HAVERÁ SALVAÇÃO?
“Embora um homem saia mil vezes em batalha contra mil
homens, só quando conquista a si mesmo é o maior dos conquistadores.”
(Provérbio Budista)
Podemos não saber ao certo a origem da vida terrena, a razão mais
profunda
de existirmos, nem qual será nosso próximo destino após essa passagem pela
Terra, mas sem dúvida, aterrissamos aqui como aprendizes e, entre tudo mais que
não sabemos e precisamos aprender, a lição mais importante é de como nos
relacionarmos bem uns com os outros e com a Natureza, é a base para que a nossa
sobrevivência nesse planeta seja minimamente razoável e cercada de algum bem
estar. É também a lição mais difícil de todas...
Sobreviver no planeta
Terra tem dependido da inteligência e da capacidade de adaptação do homem ao
meio ambiente, mas o equilíbrio da nossa existência por estas bandas depende
muito mais dos nossos sentimentos e emoções.
Atualmente estamos no
auge da era da comunicação que se expande cada vez mais, ao infinito, nos
unindo uns aos outros por todos os lados numa rede de ligações fantástica.

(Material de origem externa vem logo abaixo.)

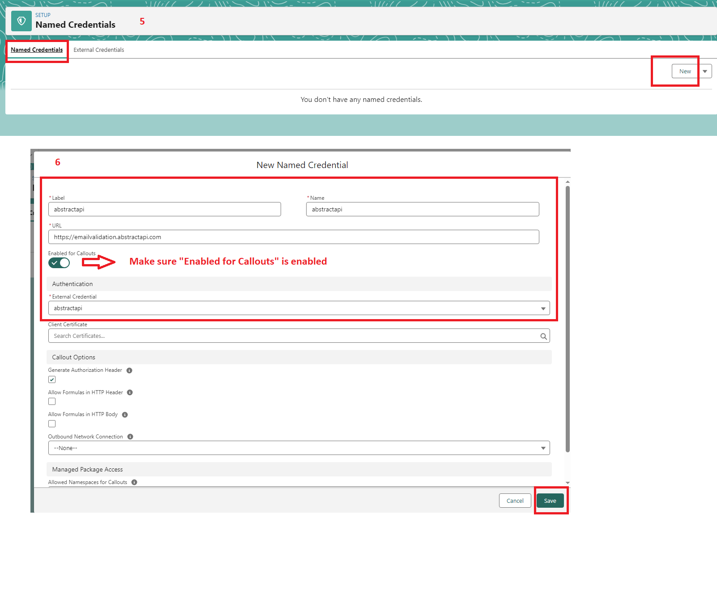Image resolution: width=717 pixels, height=598 pixels.
Task: Uncheck Generate Authorization Header checkbox
Action: [52, 379]
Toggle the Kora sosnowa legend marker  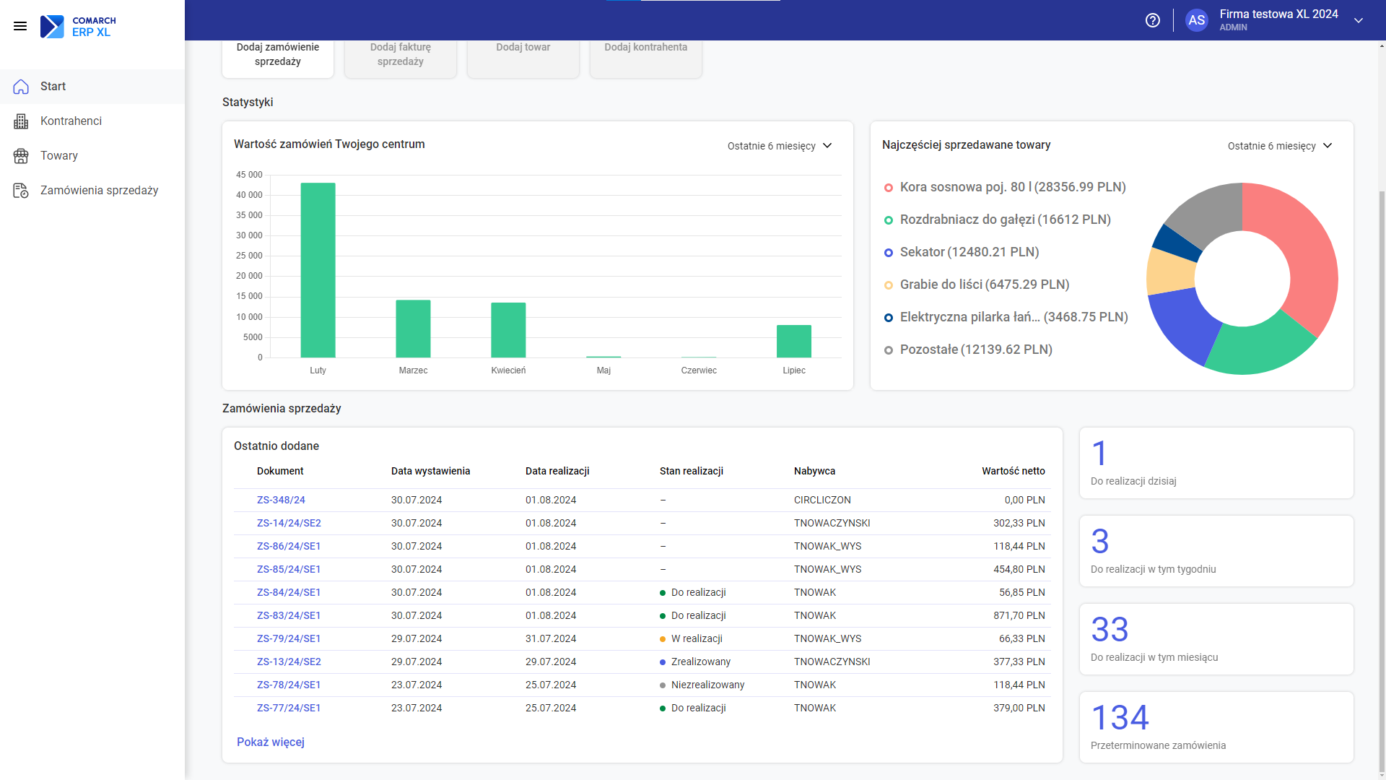(x=889, y=188)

No
entanto, o aumento desse poder tecnológico tem suas consequências e pode nos
proporcionar muitos gostos e desgostos de acordo com nossas atitudes ao nos
relacionarmos com o mundo que nos rodeia. Essa imensa teia se encontra ao
dispor da nossa vontade de estar em contato com os outros seres humanos e, sem
dúvida, desejamos e esperamos que esses contatos possam ser os mais agradáveis
possível...
Dá pra imaginar que
alguém aprecie ficar o tempo todo sozinho?...A não ser, talvez, alguns eremitas
especiais...gente fora do comum, pois nem os monges do Himalaia se isolam, eles
fazem seus trabalhos unidos em comunidades bem estruturadas. Ter ao nosso lado
uma companhia que nos agrade é um dos grandes prazeres da vida, gostar de
alguém e ser querido...amar e se sentir amado é uma dádiva indescritível, porém
as relações estão cada vez mais superficiais. É lógico que não precisamos
cair de amores por todo mundo, simpatizar ou ser amigo de todas as pessoas,
agir como uma madre Teresa de Calcutá ou um São Francisco de Assis. Por mais
que tenhamos boa índole e bom caráter, poucos chegam a esse ponto. Além do que,
gostar ou ser gostado pelas pessoas não é apenas uma escolha é também destino,
vemos bem isso nas sinastrias entre mapas astrais das pessoas, onde as
possibilidades de haver afinidades ou desavenças aparecem claramente, mas os
problemas existem para serem resolvidos e sabemos que não vale a pena, nos faz
mal, vivermos em eternas disputas, guardarmos raivas, mágoas, rancores. São
muitas as dificuldades para manter sempre um bom clima nos relacionamentos e
todas elas surgem do nosso egoísmo, orgulho e necessidade de controle sobre os
outros. O bom entendimento só pode acontecer através de diálogos calmos,
sinceros e de uma boa dose de tolerância e desprendimento, é preciso, além de
falar o que se pensa, saber ouvir o outro, procurar não só defender o nosso
lado mas também entender os motivos alheios e, principalmente, não querermos só
receber, há que saber doar. A falta de noção de como somos egocêntricos é uma
constante, todos queremos receber mais e mais...alguns, sem limites...mas
pouquíssimas pessoas têm paciência de ouvir, de dar atenção ou sequer se
importar com as outras. Já repararam como cada vez mais não se para de falar
para ouvir? Claro que reparamos, é fácil nos incomodar com o outro, difícil é
vermos esse comportamento em nós mesmos. Desejamos muito ser felizes em nossa
vida afetiva mas parece que não percebemos que relacionar-se com prazer e
alegria só é possível numa troca constante entre os dois lados, nesse campo
nada funciona de forma unilateral.
Quando
vamos acreditar que cooperar e contribuir é muito melhor, para todos, do que
competir? Parece bobagem repetir esse chavão, ouvimos isso o tempo todo, mas
continuamos nos dividindo e criando toda espécie de grupos divergentes ou, no
mínimo, competidores, podem não brigar entre si, mas também não se unem, porque
cada um se acha superior ao outro e pensa que pode sobreviver sozinho!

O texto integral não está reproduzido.